また、本作には倫理的な背景も隠されています。使用されているジャスミンは、かつて衰退の危機にあったグラースの花卉産業をディオールが共に再興した専属農園「ドメーヌ・ドゥ・マノン」で栽培されたものです。
さらに詩的なエピソードとして、香水名「ジャスミン デ ザンジュ」は、南仏ニースにある美しい海岸線「天使の入り江(ベ・デ・ザンジュ)」に由来しています。アダムとイブが楽園を追われた際、天使たちがこの美しい海岸を安住の地として指し示したという伝説があり、グラースの太陽を浴びたジャスミンに、天使に愛された土地の記憶が重ね合わされています。ドゥマシー自身も、この香りを嗅ぐことで過去の記憶が鮮明に蘇る「プルーストのマドレーヌ」のような存在だと表現しています。
香りの詳細分析
全体の香調を言葉にするなら、「太陽を浴びたジャスミンと杏のネクターが織りなすレース細工」です。ソーラー(太陽の)、フルーティ、透明感という3つのキーワードが、この香りの魅力を完璧に表現しています。トップからラストへ緩やかに変化しつつも、ジャスミンとアプリコットが最後まで個性を保ち続けるリニア(一貫的)な構造を持っています。

作業内容:
**A.** 香水の紹介文について、次の問いに答えてください。
(i) 使用されているジャスミンが栽培された専属農園の名前は何ですか。
(ii) 香水名の由来となった海岸線は、どこにある何という場所ですか。
(iii) この香りの魅力を表す3つのキーワードは何ですか。
**B.** 上記の香水の紹介文を、最後の文の後から書き継いでください。

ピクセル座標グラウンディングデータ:

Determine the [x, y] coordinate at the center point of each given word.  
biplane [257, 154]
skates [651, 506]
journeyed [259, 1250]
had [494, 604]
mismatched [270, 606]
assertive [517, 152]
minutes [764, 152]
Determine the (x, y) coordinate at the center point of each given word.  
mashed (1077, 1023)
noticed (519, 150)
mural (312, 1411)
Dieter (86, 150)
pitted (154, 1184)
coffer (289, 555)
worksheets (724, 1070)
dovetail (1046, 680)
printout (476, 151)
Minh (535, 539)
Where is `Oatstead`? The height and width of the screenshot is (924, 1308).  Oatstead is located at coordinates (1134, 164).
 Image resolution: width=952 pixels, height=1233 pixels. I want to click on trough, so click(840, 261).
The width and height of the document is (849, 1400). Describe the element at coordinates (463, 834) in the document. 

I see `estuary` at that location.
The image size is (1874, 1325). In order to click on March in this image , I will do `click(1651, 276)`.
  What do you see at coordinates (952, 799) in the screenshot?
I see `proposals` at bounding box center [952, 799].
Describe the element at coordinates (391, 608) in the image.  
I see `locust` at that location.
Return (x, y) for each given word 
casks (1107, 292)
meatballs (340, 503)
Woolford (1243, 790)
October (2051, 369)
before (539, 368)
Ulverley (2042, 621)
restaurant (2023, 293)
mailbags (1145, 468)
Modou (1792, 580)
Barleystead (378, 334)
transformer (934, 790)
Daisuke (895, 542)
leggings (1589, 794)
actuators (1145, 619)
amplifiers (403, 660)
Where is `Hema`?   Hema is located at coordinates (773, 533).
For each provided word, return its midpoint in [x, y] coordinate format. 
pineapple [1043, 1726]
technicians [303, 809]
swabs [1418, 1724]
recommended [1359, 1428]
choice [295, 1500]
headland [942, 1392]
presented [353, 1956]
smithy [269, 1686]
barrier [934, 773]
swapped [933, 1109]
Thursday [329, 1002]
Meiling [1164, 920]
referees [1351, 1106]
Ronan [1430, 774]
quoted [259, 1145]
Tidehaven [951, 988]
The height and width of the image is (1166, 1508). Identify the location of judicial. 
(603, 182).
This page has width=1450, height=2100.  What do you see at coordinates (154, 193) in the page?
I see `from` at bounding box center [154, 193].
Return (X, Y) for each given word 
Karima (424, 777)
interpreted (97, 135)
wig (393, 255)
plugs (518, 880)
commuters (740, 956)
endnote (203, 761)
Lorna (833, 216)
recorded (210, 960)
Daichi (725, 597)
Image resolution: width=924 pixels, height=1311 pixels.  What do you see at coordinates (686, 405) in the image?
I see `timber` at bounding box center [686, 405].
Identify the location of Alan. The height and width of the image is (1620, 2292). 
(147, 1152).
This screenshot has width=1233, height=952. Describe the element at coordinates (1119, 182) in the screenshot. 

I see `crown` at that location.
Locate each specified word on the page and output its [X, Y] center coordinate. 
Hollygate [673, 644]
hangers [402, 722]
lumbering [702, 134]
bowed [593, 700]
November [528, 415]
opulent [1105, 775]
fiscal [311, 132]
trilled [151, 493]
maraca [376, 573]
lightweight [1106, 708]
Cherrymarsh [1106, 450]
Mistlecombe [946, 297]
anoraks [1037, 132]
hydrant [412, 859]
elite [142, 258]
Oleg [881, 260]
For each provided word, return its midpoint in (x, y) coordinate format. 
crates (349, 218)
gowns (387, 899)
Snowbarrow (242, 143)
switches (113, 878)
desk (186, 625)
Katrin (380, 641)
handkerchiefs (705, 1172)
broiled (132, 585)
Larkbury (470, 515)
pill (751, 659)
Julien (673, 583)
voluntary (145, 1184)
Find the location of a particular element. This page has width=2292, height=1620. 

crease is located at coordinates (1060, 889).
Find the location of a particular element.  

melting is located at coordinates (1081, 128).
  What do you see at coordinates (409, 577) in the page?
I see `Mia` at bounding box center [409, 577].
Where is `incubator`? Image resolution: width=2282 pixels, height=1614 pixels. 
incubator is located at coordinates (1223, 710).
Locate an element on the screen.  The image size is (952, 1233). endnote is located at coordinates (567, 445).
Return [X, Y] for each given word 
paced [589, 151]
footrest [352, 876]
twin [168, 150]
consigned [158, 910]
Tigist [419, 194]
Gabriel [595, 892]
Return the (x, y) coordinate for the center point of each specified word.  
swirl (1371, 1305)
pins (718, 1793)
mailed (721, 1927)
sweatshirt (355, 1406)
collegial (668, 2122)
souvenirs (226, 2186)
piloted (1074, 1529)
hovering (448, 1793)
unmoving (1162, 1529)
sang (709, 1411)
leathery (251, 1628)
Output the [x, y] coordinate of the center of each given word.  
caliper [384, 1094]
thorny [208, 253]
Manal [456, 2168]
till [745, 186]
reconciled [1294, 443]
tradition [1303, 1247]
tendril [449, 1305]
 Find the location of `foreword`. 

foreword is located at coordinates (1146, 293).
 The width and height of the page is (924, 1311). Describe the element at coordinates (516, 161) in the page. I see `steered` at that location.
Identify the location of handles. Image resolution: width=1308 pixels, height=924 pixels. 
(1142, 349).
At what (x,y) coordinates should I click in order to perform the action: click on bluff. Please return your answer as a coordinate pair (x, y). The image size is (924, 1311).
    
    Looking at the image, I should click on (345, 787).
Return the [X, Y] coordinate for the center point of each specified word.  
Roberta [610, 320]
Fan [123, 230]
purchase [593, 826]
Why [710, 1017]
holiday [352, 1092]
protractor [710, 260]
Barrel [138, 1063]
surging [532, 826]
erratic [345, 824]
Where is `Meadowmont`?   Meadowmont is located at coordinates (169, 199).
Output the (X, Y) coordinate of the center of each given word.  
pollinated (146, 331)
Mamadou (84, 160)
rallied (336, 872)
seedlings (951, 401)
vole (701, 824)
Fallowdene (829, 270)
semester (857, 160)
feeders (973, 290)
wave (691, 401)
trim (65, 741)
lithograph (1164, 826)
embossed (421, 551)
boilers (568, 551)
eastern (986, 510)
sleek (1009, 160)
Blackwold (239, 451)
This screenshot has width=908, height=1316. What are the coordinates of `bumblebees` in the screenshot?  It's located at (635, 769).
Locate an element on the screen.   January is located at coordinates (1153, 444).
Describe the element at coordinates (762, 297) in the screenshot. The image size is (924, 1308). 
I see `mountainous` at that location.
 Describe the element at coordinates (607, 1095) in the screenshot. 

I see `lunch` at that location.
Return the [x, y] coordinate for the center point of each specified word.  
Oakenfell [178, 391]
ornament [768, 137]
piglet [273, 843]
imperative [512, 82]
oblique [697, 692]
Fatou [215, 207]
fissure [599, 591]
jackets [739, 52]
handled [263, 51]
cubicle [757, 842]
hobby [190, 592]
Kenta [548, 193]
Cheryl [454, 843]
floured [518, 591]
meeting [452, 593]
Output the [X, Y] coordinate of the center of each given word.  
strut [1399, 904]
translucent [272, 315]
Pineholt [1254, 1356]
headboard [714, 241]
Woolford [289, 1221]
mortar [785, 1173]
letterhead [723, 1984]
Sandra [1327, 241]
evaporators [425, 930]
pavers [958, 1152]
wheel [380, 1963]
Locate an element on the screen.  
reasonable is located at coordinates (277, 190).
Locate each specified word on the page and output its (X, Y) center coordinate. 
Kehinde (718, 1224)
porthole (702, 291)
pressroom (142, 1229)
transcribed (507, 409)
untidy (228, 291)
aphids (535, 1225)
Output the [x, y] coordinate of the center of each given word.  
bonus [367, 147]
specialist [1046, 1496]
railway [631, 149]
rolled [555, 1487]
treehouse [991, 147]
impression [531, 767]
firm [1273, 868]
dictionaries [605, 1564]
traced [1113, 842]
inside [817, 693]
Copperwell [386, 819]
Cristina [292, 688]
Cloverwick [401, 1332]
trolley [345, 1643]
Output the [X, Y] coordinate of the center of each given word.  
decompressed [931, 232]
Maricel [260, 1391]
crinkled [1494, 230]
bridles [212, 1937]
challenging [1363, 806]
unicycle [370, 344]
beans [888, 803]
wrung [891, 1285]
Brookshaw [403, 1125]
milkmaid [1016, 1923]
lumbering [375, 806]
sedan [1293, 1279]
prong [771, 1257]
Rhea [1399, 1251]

回答一覧:
**A.**
(i) ドメーヌ・ドゥ・マノン
(ii) 南仏ニースにある「天使の入り江(ベ・デ・ザンジュ)」
(iii) ソーラー(太陽の)、フルーティ、透明感

**B.**
トップノート(最初の5〜15分)では、イタリア産の上質なベルガモットが弾けます。スプレーした瞬間、南仏の太陽をそのまま瓶詰めにしたような爽やかさと透明感が広がり、朝陽を浴びたジャスミン畑に一歩足を踏み入れたかのような清々しさを感じさせます。
ミドルノート(15分〜2時間)に移行すると、香りの主役であるジャスミン・グランディフローラムとジャスミン・サンバックが、アプリコット、オスマンサス(金木犀)、ピーチと共に姿を現します。ここで特筆すべきは、ジャスミン特有の動物的な青臭さ(インドール感)が完全に排除され、純粋な甘さと透明感だけが巧みに引き出されている点です。柑橘が落ち着くと、熟したピーチや砂糖漬けのアプリコットのクリーミーな果肉感が全体をまろやかに包み込みます。シロップのようなジャスミンとアプリコットネクターのレースワークに、ハチミツのヒントが刺繍されているかのような、クリーミーでありながら重すぎない奇跡的なバランスです。
ラストノート(2時間以降)では、ホワイトムスクとバニラがパウダリーでソフトな温もりを添えます。肌に密着するクリーンなムスクと微かなジャスミンの余韻が、平均して6〜8時間ほど持続します。全体を通して、アプリコットリキュールや淡いピーチシャンパンのような、ピンクがかったオレンジ色の温かな輝きを感じさせる香りです。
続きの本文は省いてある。